**Information supplied**:
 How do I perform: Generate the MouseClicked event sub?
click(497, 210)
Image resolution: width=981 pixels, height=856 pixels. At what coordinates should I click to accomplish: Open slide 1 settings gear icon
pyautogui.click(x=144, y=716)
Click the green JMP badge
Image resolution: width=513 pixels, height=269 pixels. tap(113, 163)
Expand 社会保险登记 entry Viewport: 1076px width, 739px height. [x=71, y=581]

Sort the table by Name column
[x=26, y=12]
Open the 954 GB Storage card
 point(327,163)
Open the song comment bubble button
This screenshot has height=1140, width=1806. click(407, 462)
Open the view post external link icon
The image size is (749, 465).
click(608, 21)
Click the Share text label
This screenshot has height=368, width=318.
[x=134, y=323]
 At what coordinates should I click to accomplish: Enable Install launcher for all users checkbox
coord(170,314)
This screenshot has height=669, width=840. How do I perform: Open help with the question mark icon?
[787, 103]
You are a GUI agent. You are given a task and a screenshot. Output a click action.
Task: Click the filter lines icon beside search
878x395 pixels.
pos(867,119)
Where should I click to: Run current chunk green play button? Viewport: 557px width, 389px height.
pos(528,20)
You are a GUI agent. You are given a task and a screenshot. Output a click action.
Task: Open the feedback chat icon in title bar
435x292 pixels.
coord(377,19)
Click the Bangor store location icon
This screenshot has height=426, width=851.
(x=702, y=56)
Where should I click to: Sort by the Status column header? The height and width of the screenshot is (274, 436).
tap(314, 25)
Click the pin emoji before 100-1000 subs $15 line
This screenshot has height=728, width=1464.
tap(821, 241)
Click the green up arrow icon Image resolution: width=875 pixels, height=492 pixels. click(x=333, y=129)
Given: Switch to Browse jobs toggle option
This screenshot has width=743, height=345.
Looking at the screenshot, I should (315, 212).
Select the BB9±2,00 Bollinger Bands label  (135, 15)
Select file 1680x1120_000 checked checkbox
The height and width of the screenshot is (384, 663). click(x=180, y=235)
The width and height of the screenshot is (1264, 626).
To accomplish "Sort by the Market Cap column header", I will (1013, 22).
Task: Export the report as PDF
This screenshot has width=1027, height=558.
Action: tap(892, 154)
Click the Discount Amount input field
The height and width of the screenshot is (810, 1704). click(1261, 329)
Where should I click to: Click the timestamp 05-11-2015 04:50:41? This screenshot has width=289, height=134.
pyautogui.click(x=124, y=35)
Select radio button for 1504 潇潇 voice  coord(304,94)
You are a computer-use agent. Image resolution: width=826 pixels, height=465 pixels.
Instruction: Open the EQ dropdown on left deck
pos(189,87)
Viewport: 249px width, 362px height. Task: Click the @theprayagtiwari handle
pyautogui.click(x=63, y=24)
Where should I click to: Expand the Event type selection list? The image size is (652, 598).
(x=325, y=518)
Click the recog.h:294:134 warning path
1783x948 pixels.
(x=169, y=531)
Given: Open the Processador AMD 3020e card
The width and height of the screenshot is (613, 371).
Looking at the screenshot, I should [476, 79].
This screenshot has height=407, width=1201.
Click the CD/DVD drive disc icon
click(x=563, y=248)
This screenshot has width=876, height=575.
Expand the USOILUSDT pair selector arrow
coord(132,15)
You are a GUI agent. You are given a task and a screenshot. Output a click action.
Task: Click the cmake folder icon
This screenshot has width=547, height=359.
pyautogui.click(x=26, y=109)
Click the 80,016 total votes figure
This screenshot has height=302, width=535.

**Work order**: The records need to be reproduced in their entirety, word for word.

**Exercise answer**:
 How do I perform: Generate the MouseClicked event sub?
click(497, 210)
Image resolution: width=981 pixels, height=856 pixels. At what coordinates should I click to accomplish: Open slide 1 settings gear icon
pyautogui.click(x=144, y=716)
Click the green JMP badge
Image resolution: width=513 pixels, height=269 pixels. tap(113, 163)
Expand 社会保险登记 entry Viewport: 1076px width, 739px height. [x=71, y=581]

Sort the table by Name column
[x=26, y=12]
Open the 954 GB Storage card
 point(327,163)
Open the song comment bubble button
This screenshot has height=1140, width=1806. click(407, 462)
Open the view post external link icon
The image size is (749, 465).
click(608, 21)
Click the Share text label
This screenshot has height=368, width=318.
[x=134, y=323]
 At what coordinates should I click to accomplish: Enable Install launcher for all users checkbox
coord(170,314)
This screenshot has height=669, width=840. How do I perform: Open help with the question mark icon?
[787, 103]
You are a GUI agent. You are given a task and a screenshot. Output a click action.
Task: Click the filter lines icon beside search
878x395 pixels.
pos(867,119)
Where should I click to: Run current chunk green play button? Viewport: 557px width, 389px height.
pos(528,20)
You are a GUI agent. You are given a task and a screenshot. Output a click action.
Task: Open the feedback chat icon in title bar
435x292 pixels.
coord(377,19)
Click the Bangor store location icon
This screenshot has height=426, width=851.
(x=702, y=56)
Where should I click to: Sort by the Status column header? The height and width of the screenshot is (274, 436).
tap(314, 25)
Click the pin emoji before 100-1000 subs $15 line
This screenshot has height=728, width=1464.
tap(821, 241)
Click the green up arrow icon Image resolution: width=875 pixels, height=492 pixels. click(x=333, y=129)
Given: Switch to Browse jobs toggle option
This screenshot has width=743, height=345.
Looking at the screenshot, I should (315, 212).
Select the BB9±2,00 Bollinger Bands label  (135, 15)
Select file 1680x1120_000 checked checkbox
The height and width of the screenshot is (384, 663). click(x=180, y=235)
The width and height of the screenshot is (1264, 626).
To accomplish "Sort by the Market Cap column header", I will (1013, 22).
Task: Export the report as PDF
This screenshot has width=1027, height=558.
Action: tap(892, 154)
Click the Discount Amount input field
The height and width of the screenshot is (810, 1704). click(1261, 329)
Where should I click to: Click the timestamp 05-11-2015 04:50:41? This screenshot has width=289, height=134.
pyautogui.click(x=124, y=35)
Select radio button for 1504 潇潇 voice  coord(304,94)
You are a computer-use agent. Image resolution: width=826 pixels, height=465 pixels.
Instruction: Open the EQ dropdown on left deck
pos(189,87)
Viewport: 249px width, 362px height. Task: Click the @theprayagtiwari handle
pyautogui.click(x=63, y=24)
Where should I click to: Expand the Event type selection list? The image size is (652, 598).
(x=325, y=518)
Click the recog.h:294:134 warning path
1783x948 pixels.
(x=169, y=531)
Given: Open the Processador AMD 3020e card
The width and height of the screenshot is (613, 371).
Looking at the screenshot, I should [476, 79].
This screenshot has height=407, width=1201.
Click the CD/DVD drive disc icon
click(x=563, y=248)
This screenshot has width=876, height=575.
Expand the USOILUSDT pair selector arrow
coord(132,15)
You are a GUI agent. You are given a task and a screenshot. Output a click action.
Task: Click the cmake folder icon
This screenshot has width=547, height=359.
pyautogui.click(x=26, y=109)
Click the 80,016 total votes figure
This screenshot has height=302, width=535.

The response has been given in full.